After going through this post (hopefully recreating the environment in your own PC), you will be familiar with the tools commonly used in virtualization (such as `virsh`), you will know how to set up a vhost-net environment and you will know how to inspect a running VM and measure its network performance.
For those of you who want to set up this environment quickly and start reverse engineer it directly, there’s a treat for you! An ansible playbook is available that will automate the deployment of this sample scenario.
Setting things up
A computer running a Linux distribution. This guide is focused on Fedora 30, however the commands should not change significantly for other Linux distros.
A user with
~ 25 G of free space in your home directory
At least 8GB of RAM
First, let’s install the packages we are going to need:
user@host $ sudo dnf install qemu-kvm libvirt-daemon-qemu libvirt-daemon-kvm libvirt iperf3 virt-install libguestfs-tools-c kernel-tools
You will need to install netperf also if you want to perform the benchmarking. To do so, you can get the one of the packages for your OS. At the moment of writing, you can install the last version executing:
user@host $ sudo dnf install https://raw.githubusercontent.com/rpmsphere/x86_64/master/n/netperf-2.7.0-2.1.x86_64.rpm
You will also need to install it in the guest when the moment comes!
In order to be able to use libvirt, your user must be part of the libvirt group:
user@host $ sudo usermod -a -G libvirt $(whoami)
After modifying the group membership of a user, you might need to log in again for the change to be applied. Also, you’ll need to restart libvirt:
user@host $ sudo systemctl restart libvirtd
Creating a VM
First, download the latest Fedora-Cloud-Base image:
user@host $ sudo wget -O /var/lib/libvirt/images/Fedora-Cloud-Base-30-1.2.x86_64.qcow2 http://fedora.inode.at/releases/30/Cloud/x86_64/images/Fedora-Cloud-Base-30-1.2.x86_64.qcow2
(Note the URL above might change, update it to the latest qcow2 image in http://fedora.inode.at/releases/30/Cloud/x86_64/images/)

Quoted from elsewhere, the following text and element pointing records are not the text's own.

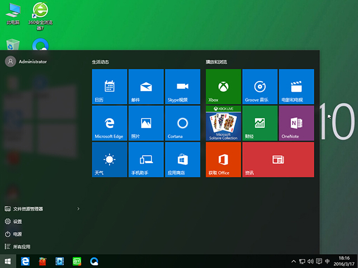This screenshot has height=268, width=358.
Task: Open 设置 from Start menu
Action: (18, 221)
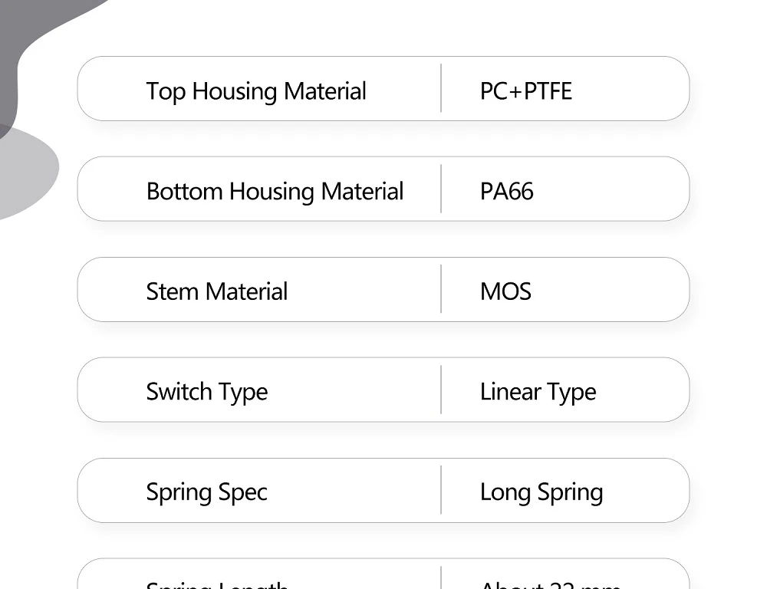767x589 pixels.
Task: Click the divider in the Top Housing Material row
Action: 441,88
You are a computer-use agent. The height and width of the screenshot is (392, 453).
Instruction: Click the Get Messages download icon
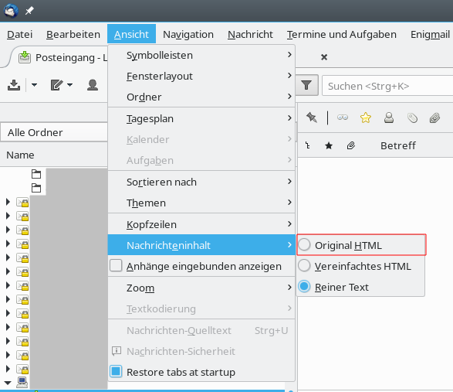pyautogui.click(x=14, y=85)
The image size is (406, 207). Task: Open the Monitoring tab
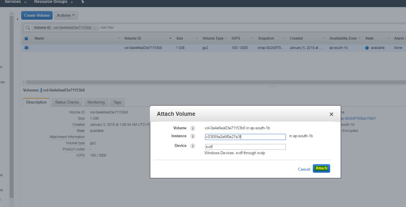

This downloads a preinstalled version of Fedora30, ready to run in an OpenStack environment. Since we’re not running OpenStack, we have to clean the image. To do that, first we will make a copy of the image so we can reuse it in the future:
user@host $ sudo qemu-img create -f qcow2 -b /var/lib/libvirt/images/Fedora-Cloud-Base-30-1.2.x86_64.qcow2 /var/lib/libvirt/images//virtio-test1.qcow2 20G
The following libvirt commands can be executed with an unprivileged user (recommended) if we export the following variable:
user@host $ export LIBVIRT_DEFAULT_URI="qemu:///system"
Now, the cleaning command (change the password to your own):
user@host $ sudo virt-sysprep --root-password password:changeme --uninstall cloud-init --selinux-relabel -a /var/lib/libvirt/images/virtio-test1.qcow2
This command mounts the filesystem and applies some basic configuration automatically so that the image is ready to boot afresh.
We need a network to connect our VM as well. Libvirt handles networks in a similar way it manages VMs, you can define a network using an XML file and start it or stop it through the command line.
For this example, we will use a network called ‘default’ whose definition is shipped inside libvirt for convenience. The following commands define the ‘default’ network, start it and check its running.
user@host $ virsh net-define /usr/share/libvirt/networks/default.xml Network default defined from /usr/share/libvirt/networks/default.xml user@host $ virsh net-start default Network default started user@host $virsh net-list Name State Autostart Persistent -------------------------------------------- default active no yes
Finally, we can use virt-install to create the VM. This command line utility creates the needed definitions for a set of well known operating systems. This will give us the base definitions that we can then customize:
user@host $ virt-install --import --name virtio-test1 --ram=4096 --vcpus=2 \ --nographics --accelerate \ --network network:default,model=virtio --mac 02:ca:fe:fa:ce:01 \ --debug --wait 0 --console pty \ --disk /var/lib/libvirt/images/virtio-test1.qcow2,bus=virtio --os-variant fedora30
The options used for this command specify the number of vCPUs, the amount of RAM of our VM as well as the disk path and the network we want the VM to be connected to.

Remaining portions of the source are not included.